Maria Bethânia é louvada em ‘Fevereiros’, filme que ganha edição em DVD


Documentário foca os ritos da fé nos santos e no samba, ligando o Recôncavo Baiano ao Rio de Janeiro. Capa do DVD ‘Fevereiros’
Divulgação / Biscoito Fino
♪ Filme de Marcio Debellian estreado em 2017 no circuito de festivais e editado em DVD pela gravadora Biscoito Fino neste primeiro bimestre de 2021, Fevereiros louva Maria Bethânia. Só que a louvação adquire sentido original no roteiro bordado pelo diretor com Diana Vasconcellos.
Exibido no DVD sem conteúdo adicional, o documentário expõe a liturgia da fé ao alternar imagens dos rituais religiosos que, em fevereiro, movimentam Santo Amaro da Purificação (BA) – cidade interiorana da Bahia onde a cantora veio ao mundo em 18 de junho de 1946 – e takes dos preparativos para o desfile da escola de samba Mangueira no Carnaval de 2016, ano em que a agremiação foi para a avenida com enredo sobre Bethânia, criado pelo carnavalesco Leandro Vieira com foco na aura mítica e mística que envolve a artista.

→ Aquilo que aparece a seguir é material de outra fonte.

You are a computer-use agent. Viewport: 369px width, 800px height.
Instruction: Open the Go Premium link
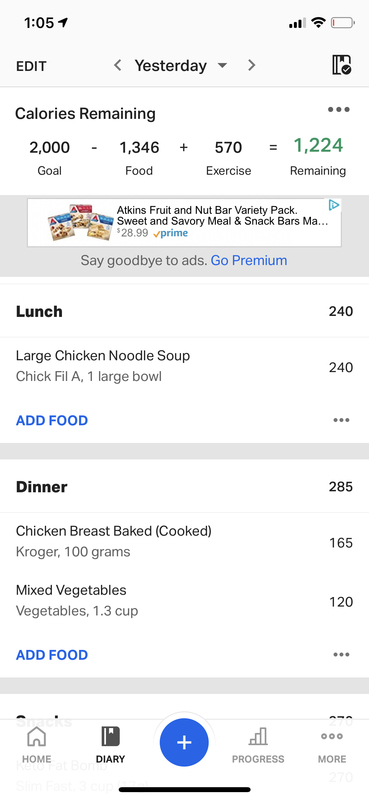249,261
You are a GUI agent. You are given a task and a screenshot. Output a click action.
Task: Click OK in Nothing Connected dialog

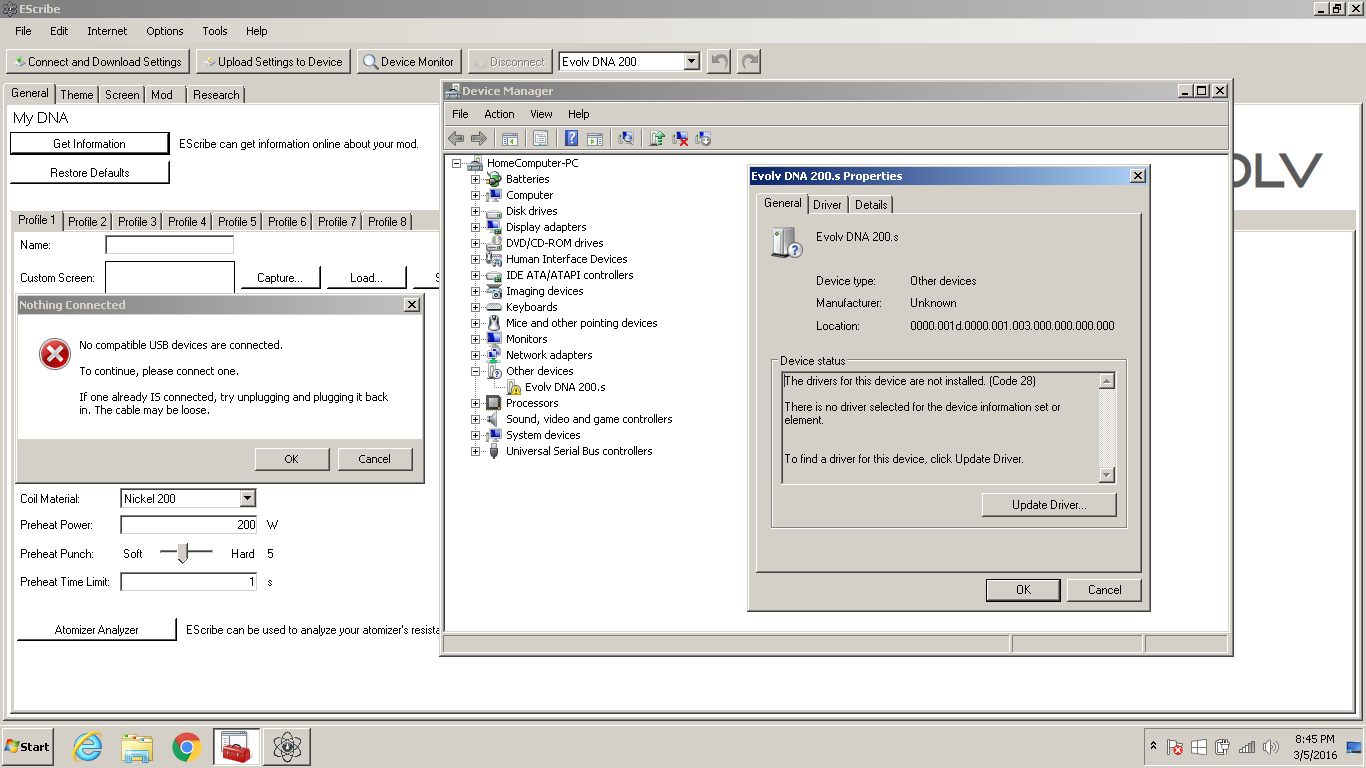click(291, 459)
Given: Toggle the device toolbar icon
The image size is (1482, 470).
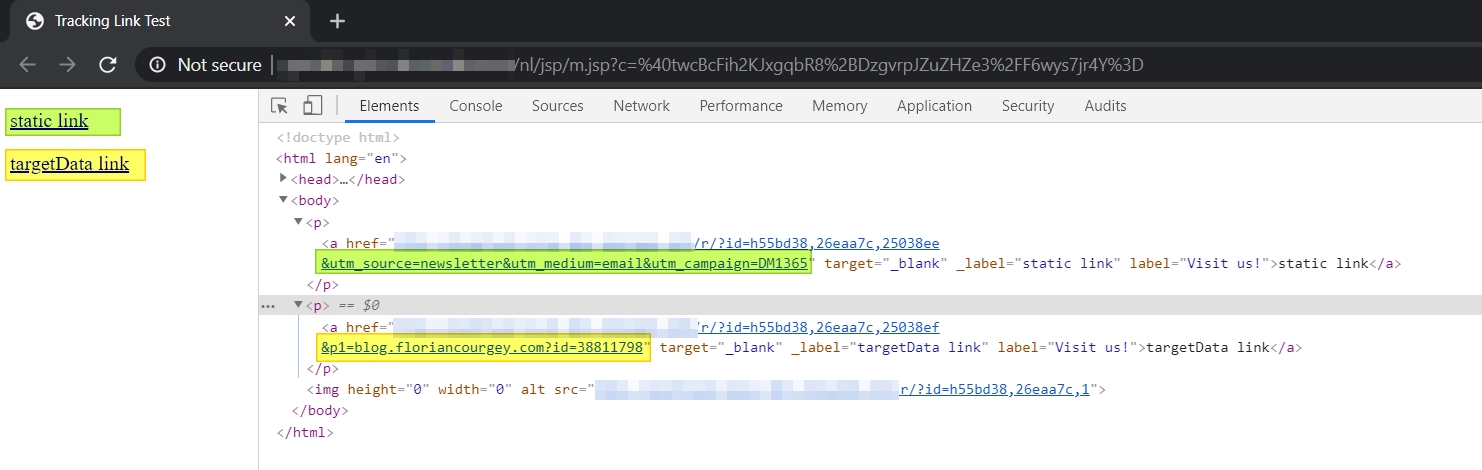Looking at the screenshot, I should 313,106.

A Mangueira se consagrou campeã e as imagens do fim do filme são especialmente indicadoras de que, no altar do samba, há todo um ritual sagrado que começa nas quadras e salta para a avenida.
Como se reverberasse analogia feita por Paulo César Pinheiro na letra do samba-enredo Portela na avenida (1981), sucesso na voz luminosa de Clara Nunes (1942 – 1983), o filme mostra como os ritos das agremiações carnavalescas parecem apresentar o samba em feitio de oração.
Entronizada no altar verde-e-rosa de 2016, Bethânia reina como divindade na Mangueira – escola na qual pisou pela primeira vez com o frescor dos 18 anos ao vir para o Rio de Janeiro em janeiro de 1965 – ao mesmo tempo em se torna devota de santos e orixás na liturgia religiosa de Santo Amaro.
Transitando com equilíbrio nessa ponte que liga à cidade do Rio de Janeiro (RJ) ao Recôncavo Baiano, Fevereiros puxa o fio que mantém o Brasil ligado à ancestralidade africana. A ascendência negra pulsa tanto na batida do samba de roda quanto no rodopiar das saias das baianas da Mangueira.
Cidade que recebeu negros escravizados vindos da África, Santo Amaro se nutre ainda hoje da carga espiritual transportada nos navios negreiros.
Costurando imagens de arquivo com depoimentos inéditos de Caetano Veloso, Chico Buarque e da própria Bethânia, Fevereiros também direciona o foco para essa espiritualidade, versando sobre “o que os olhos não conseguem perceber” – e é sintomático que o samba Sei lá, Mangueira (Paulino da Viola e Hermínio Bello de Carvalho, 1969) seja ouvido na voz de Caetano Veloso ao fim do filme – sem nunca deixar de louvar Maria Bethânia.